Pixel coordinate grounding data
━━━━━━━━━━━━━━━━

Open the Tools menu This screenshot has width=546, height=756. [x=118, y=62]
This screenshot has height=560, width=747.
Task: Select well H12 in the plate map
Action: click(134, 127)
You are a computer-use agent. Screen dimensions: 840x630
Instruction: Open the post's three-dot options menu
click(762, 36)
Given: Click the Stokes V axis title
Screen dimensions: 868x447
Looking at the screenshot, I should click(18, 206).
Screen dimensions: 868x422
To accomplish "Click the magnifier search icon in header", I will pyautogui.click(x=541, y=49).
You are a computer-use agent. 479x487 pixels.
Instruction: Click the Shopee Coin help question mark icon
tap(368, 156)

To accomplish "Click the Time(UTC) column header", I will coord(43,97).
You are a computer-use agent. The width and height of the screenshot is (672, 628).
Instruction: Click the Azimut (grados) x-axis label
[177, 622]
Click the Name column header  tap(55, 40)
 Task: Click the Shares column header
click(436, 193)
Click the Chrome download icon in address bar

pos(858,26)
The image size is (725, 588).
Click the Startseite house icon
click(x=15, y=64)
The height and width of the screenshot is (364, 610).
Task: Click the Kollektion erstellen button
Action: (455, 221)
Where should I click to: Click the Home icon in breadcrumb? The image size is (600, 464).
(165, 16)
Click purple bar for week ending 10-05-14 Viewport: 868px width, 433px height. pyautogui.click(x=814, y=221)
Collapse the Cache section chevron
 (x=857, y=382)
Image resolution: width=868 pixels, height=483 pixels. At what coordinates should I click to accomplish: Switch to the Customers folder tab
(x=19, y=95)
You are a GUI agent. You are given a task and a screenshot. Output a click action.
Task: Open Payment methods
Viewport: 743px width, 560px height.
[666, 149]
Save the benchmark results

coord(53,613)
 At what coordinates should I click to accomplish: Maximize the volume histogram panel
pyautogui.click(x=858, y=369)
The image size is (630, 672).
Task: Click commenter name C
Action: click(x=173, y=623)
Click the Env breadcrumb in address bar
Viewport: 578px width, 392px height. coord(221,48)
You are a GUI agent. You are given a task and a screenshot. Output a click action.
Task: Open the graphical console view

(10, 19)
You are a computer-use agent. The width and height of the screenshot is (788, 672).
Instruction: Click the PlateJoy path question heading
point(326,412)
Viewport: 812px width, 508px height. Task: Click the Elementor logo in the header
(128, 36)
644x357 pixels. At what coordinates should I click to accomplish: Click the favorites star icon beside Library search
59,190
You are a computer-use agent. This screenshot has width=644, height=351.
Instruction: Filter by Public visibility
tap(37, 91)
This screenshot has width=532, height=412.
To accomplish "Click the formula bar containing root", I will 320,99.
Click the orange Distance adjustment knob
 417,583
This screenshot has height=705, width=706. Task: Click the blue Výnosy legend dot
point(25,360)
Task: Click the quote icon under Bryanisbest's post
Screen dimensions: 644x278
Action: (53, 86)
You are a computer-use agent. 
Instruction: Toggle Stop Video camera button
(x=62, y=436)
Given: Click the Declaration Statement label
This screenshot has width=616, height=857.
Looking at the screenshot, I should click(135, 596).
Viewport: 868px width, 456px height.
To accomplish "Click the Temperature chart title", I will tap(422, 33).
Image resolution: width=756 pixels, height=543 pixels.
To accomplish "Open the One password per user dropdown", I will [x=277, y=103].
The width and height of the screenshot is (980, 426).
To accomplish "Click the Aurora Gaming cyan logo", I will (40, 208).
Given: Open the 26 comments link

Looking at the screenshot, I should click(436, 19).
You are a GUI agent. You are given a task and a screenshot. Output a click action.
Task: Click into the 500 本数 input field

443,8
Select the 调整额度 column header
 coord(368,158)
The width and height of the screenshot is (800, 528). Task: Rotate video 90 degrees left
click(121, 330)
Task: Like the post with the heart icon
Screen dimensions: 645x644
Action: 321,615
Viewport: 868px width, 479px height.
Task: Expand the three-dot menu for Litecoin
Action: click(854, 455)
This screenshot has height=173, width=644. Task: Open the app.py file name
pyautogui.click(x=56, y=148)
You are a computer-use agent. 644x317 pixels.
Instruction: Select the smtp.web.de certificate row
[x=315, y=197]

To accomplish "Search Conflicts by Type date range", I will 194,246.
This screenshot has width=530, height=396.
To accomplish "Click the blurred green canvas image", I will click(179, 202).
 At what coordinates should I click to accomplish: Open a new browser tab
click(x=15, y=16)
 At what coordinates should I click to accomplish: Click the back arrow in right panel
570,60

━━━━━━━━━━━━━━━━

**AIM OF THE TASK**
Wherever the word "will" occurs in the data above, copy the line it sits in.

**FINISHED EXERCISE**
To accomplish "Click the magnifier search icon in header", I will pyautogui.click(x=541, y=49).
To accomplish "Click the Time(UTC) column header", I will coord(43,97).
To accomplish "Click the formula bar containing root", I will 320,99.
To accomplish "Click the Temperature chart title", I will tap(422, 33).
To accomplish "Open the One password per user dropdown", I will [x=277, y=103].
To accomplish "Click the Aurora Gaming cyan logo", I will (40, 208).
To accomplish "Search Conflicts by Type date range", I will 194,246.
To accomplish "Click the blurred green canvas image", I will click(179, 202).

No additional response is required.